臨牀消化器内科 Vol.27 No.13(10)


特集名 消化管リンパ腫―最近の知見
題名 消化管濾胞性リンパ腫治療の現況 ― 多施設共同研究による臨床病理学的検索も含めて
発刊年月 2012年 12月
著者 岡田 裕之 岡山大学病院光学医療診療部
著者 高田 尚良 岡山大学大学院医歯薬学総合研究科病理学
著者 吉野 正 岡山大学大学院医歯薬学総合研究科病理学
著者 品川 克至 岡山大学大学院血液腫瘍内科学
著者 山本 和秀 岡山大学大学院消化器・肝臓内科学
【 要旨 】 消化管濾胞性リンパ腫(FL)に対する治療は節性FLに準じて行われている.腫瘍の増大速度が遅く,緩徐な経過をたどり,治療奏効性が高いにもかかわらず再発率も高いので,限局期無症状例などではwatch and waitも選択肢となりうる.薬物療法はrituximab単独あるいはrituximab併用CHOP療法による奏効率が高く,ステージの進行した例や有症状例が良い適応となる.寛解後再燃も高率に認めるが,再治療の効果も高く,長期予後が期待できる.本邦の多施設共同研究の結果からは中央値40カ月の観察期間において原病死例はなく5年全生存率および無増悪生存率は100%および93%であった.

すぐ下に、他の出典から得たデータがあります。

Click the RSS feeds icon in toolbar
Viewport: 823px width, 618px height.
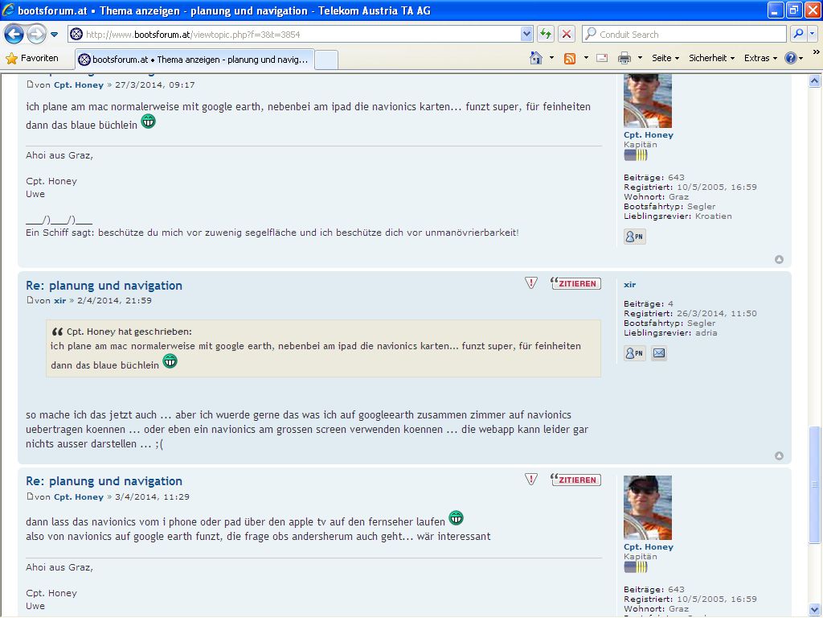[570, 58]
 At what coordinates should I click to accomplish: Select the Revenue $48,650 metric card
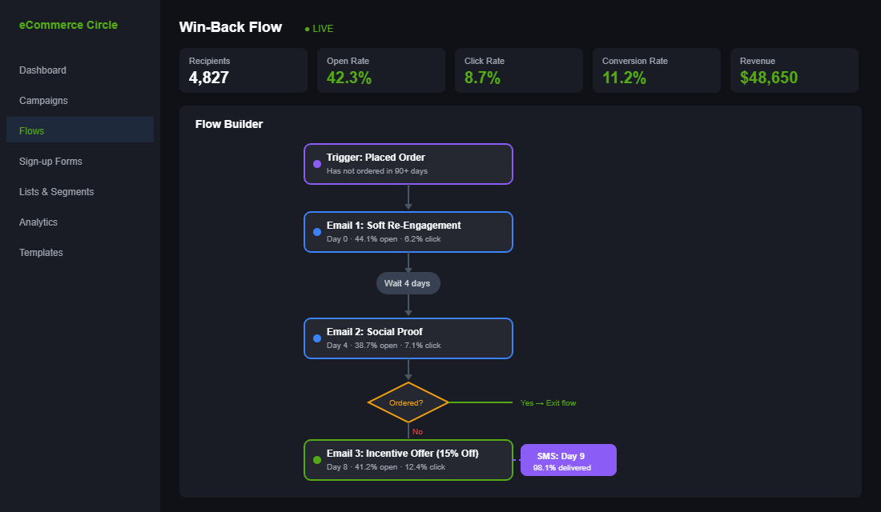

Theme Gastrointestinal Lymphoma -- Recent Advances in the Diagnosis and Management
Title Management of Gastrointestinal Follicular Lymphoma
Author Hiroyuki Okada Department of Endoscopy, Okayama University Hospital
Author Katsuyoshi Takata Department of Pathology, Okayama University Graduate School of Medicine, Dentistry, and Pharmaceutical Science
Author Tadashi Yoshino Department of Pathology, Okayama University Graduate School of Medicine, Dentistry, and Pharmaceutical Science
Author Katsushi Shinagawa Department of Haematology, Okayama University Graduate School of Medicine, Dentistry, and Pharmaceutical Science
Author Kazuhide Yamamoto Department of Gastroenterology and Hepatology, Okayama University Graduate School of Medicine, Dentistry, and Pharmaceutical Science
[ Summary ] Management of gastrointestinal (GI) follicular lymphoma (FL) is performed based on treatments employed for nodal FL. Due to the slow course of this condition watch and wait is an acceptable option, especially for some asymptomatic patients with localized FL. Immunotherapy, using rituximab with or without the CHOP regimen delivers high treatment efficacy and has been adopted for symptomatic patients with advanced stage FL. Irrespective of high frequency of reccurence after remission, second line treatments are also very effective. Therefore, good prognoses may be expected. In a multicenter, retrospective study including 125 patients with stage I and II1 GI-FL in Japan, during a median follow up of 40 months, no patient died of FL and the over all survival and progression free survival rates after 5 years were 100 % and 93 %, respectively.